Nos indica la Real Academia Española que una utopía es un «plan, proyecto, doctrina o sistema ideales que parecen de muy difícil realización»… hasta que se demuestra lo contrario. Por eso, cuando escucho que algo es utópico, inmediatamente lo relaciono con palabras bonitas pero vacías; discursos elaborados, pero sin vida.

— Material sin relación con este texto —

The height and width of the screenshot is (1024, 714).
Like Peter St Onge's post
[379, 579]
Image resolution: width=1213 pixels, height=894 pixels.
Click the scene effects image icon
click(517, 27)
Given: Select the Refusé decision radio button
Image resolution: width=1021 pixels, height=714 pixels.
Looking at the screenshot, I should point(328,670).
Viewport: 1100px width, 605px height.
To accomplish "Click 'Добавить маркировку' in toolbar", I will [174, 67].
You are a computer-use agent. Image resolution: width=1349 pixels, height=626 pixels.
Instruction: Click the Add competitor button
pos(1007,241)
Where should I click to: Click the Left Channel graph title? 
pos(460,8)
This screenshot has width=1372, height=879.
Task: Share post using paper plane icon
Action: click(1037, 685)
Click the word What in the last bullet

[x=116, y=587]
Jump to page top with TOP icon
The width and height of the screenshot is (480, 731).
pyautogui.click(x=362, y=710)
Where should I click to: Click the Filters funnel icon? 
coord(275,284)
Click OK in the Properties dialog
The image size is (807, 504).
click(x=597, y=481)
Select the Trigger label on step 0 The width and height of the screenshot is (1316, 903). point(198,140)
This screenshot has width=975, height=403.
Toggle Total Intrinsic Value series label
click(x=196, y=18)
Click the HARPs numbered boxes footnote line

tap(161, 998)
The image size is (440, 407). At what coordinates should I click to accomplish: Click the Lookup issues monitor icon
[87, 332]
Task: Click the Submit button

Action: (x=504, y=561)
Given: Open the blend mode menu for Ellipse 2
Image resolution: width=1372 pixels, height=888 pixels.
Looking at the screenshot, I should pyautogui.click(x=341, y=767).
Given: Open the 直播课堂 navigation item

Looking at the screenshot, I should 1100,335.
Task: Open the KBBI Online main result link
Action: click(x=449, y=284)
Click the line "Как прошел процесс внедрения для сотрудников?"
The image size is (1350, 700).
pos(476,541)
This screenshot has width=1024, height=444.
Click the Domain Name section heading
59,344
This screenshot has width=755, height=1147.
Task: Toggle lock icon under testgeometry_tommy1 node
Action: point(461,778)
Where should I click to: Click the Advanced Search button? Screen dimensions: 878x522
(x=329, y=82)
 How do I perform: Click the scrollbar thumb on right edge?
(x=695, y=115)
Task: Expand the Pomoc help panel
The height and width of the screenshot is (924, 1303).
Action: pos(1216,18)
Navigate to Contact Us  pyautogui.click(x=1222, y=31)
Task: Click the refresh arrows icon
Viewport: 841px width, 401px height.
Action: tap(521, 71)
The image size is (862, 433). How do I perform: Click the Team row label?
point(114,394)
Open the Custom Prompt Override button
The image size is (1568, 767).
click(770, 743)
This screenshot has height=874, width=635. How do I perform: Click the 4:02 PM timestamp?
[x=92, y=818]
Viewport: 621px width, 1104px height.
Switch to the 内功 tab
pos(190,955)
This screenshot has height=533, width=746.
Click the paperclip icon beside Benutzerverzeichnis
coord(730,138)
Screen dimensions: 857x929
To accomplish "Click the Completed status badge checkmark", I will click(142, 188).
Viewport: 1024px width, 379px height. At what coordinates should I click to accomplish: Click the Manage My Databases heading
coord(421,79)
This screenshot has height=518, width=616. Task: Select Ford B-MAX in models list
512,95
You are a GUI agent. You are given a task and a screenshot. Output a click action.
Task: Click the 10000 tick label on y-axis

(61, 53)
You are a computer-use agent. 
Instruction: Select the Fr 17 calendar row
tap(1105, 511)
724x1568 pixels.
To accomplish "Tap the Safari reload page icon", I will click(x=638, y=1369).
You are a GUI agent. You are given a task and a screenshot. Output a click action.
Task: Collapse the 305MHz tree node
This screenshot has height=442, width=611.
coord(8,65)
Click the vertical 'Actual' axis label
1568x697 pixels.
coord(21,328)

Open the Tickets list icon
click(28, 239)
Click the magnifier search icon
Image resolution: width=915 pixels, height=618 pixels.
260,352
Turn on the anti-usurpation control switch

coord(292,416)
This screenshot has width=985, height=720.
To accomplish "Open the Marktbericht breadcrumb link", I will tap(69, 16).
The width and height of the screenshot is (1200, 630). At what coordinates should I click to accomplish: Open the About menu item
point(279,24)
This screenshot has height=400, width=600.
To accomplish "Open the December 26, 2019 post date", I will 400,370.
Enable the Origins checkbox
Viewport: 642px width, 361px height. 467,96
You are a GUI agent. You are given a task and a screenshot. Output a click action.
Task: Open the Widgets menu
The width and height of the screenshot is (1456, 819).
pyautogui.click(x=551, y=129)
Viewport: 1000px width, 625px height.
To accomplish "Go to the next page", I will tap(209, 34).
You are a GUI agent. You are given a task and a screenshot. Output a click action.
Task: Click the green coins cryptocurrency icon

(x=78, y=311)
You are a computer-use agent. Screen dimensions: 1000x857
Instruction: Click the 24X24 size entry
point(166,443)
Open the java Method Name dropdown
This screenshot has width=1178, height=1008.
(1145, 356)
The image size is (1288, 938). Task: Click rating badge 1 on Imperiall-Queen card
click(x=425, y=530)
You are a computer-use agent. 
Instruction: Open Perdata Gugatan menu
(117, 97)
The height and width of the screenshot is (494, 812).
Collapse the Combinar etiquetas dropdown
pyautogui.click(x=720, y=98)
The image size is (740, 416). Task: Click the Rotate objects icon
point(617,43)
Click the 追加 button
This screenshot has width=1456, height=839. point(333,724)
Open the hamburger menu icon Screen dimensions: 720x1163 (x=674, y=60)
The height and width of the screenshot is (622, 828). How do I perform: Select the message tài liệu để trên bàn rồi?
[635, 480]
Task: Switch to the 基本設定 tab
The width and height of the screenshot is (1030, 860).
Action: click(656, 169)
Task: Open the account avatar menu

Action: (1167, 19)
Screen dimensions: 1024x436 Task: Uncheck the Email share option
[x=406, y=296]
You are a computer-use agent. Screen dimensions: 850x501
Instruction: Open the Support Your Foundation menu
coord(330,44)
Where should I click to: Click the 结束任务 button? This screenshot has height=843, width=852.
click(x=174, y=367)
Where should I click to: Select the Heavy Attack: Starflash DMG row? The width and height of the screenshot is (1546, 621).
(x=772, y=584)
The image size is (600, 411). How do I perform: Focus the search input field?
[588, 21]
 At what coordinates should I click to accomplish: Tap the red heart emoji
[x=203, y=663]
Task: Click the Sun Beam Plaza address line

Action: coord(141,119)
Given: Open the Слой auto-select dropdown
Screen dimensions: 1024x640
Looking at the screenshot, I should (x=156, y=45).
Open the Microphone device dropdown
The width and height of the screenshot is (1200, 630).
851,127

De ahí que me sorprenda que el papa haya empleado esta expresión en su viaje a Marsella: «santa utopía». Me sorprende porque con estas palabras ha golpeado con fuerza mi indiferencia y mi individualismo. No tanto porque no esté dedicando mi vida a los inmigrantes, sino porque he dejado de creer en la promesa de Dios, en su sueño. Me duele porque he dejado de esperar en que pueda haber estructuras que apuesten por generar una humanidad cada vez más unida y plural. Me sorprende porque me hago consciente de que yo soy el primero que veo los naufragios como noticias y los muertos como cifras.
¿Cómo va a ser santa una utopía, santo Padre? ¿Cómo podemos canonizar un imposible? El endurecimiento del corazón que ha vuelto a denunciar Francisco en Marsella es el síntoma de que se está apagando la esperanza que posibilita el cambio, y los ideales de fraternidad y de paz están esperando a que yo vuelva a creer que no son sólo palabras, sino que mi vida me va en ellos. No son simples conceptos bonitos: la fraternidad y la paz son la base que me hace respirar como ser humano.
Es por lo que, aunque sea una utopía, necesitamos a alguien que siga levantando hoy la voz con tanta claridad para recordarnos que los inmigrantes que mueren son carne de nuestra carne. Recordar a los cuatro vientos nuestra llamada universal a la fraternidad, que es el primer paso para que hoy la utopía lo sea menos. Porque si ha conseguido que una sola persona vuelva a mirar a sus hermanos como tales, efectivamente esta utopía empieza a ser santa.